Data shown:

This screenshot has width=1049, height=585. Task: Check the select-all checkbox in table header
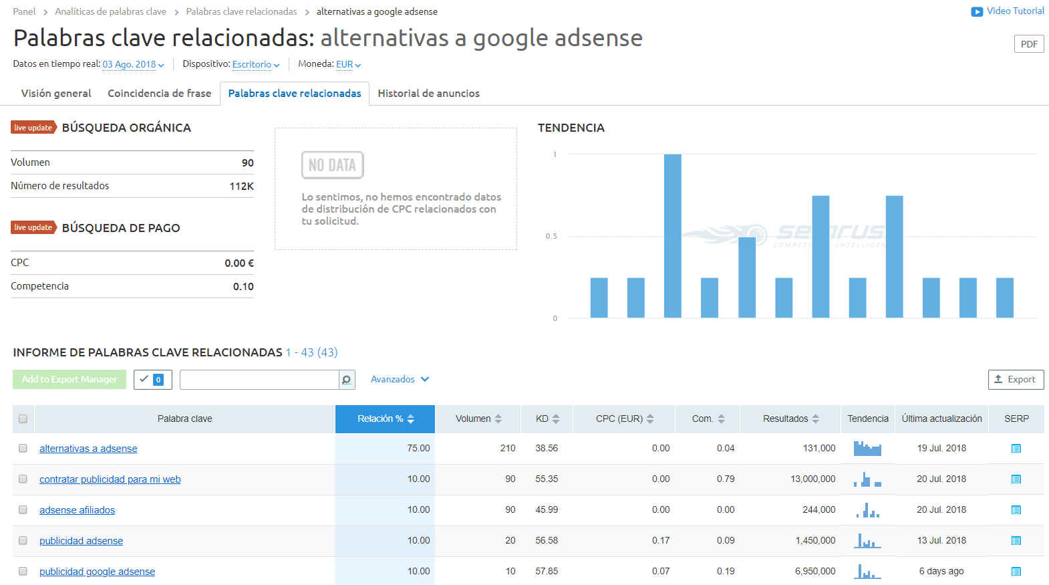coord(23,419)
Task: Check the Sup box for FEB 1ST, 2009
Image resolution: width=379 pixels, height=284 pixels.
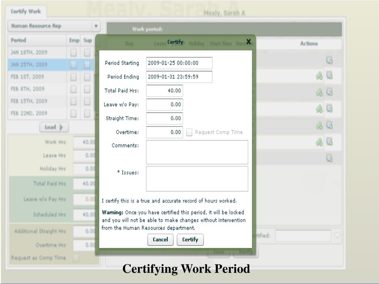Action: click(87, 77)
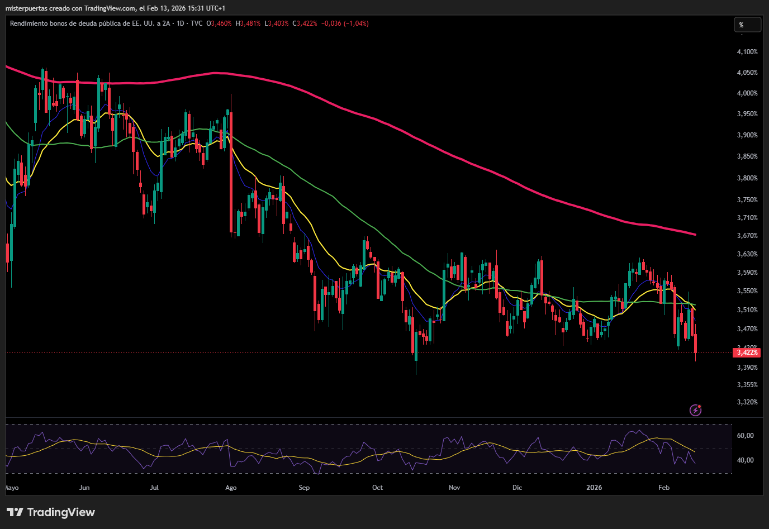Click the purple lightning bolt icon
The height and width of the screenshot is (529, 769).
pyautogui.click(x=695, y=411)

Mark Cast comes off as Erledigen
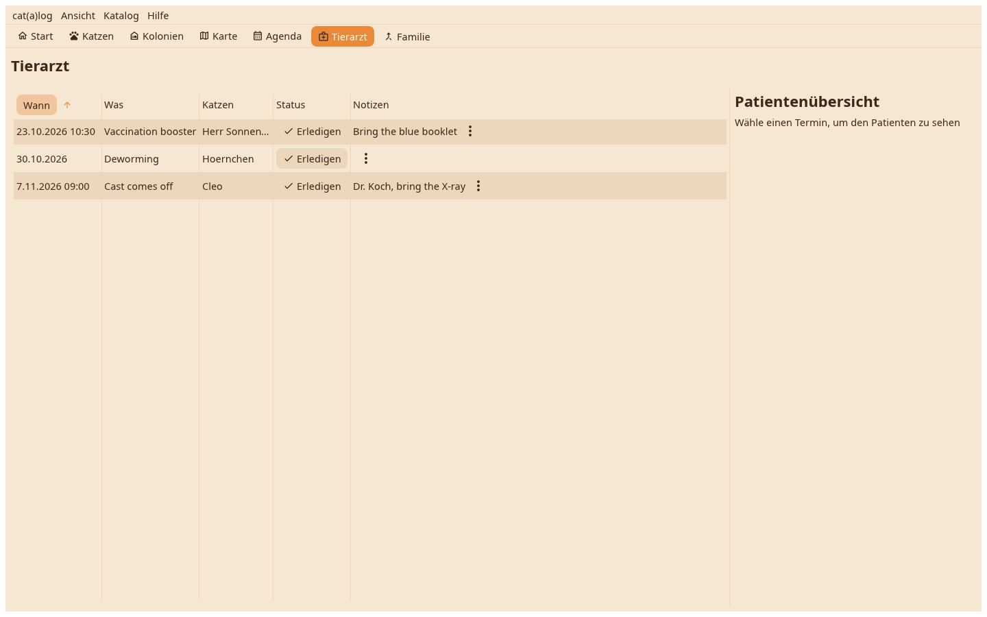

The task:
What the answer needs is every record above, exactly as written, and no pictures.

Result for this task:
This screenshot has width=1049, height=585. Task: Check the select-all checkbox in table header
coord(23,419)
Task: Check the Sup box for FEB 1ST, 2009
Image resolution: width=379 pixels, height=284 pixels.
Action: click(87, 77)
Click the purple lightning bolt icon
The height and width of the screenshot is (529, 769).
pyautogui.click(x=695, y=411)

Mark Cast comes off as Erledigen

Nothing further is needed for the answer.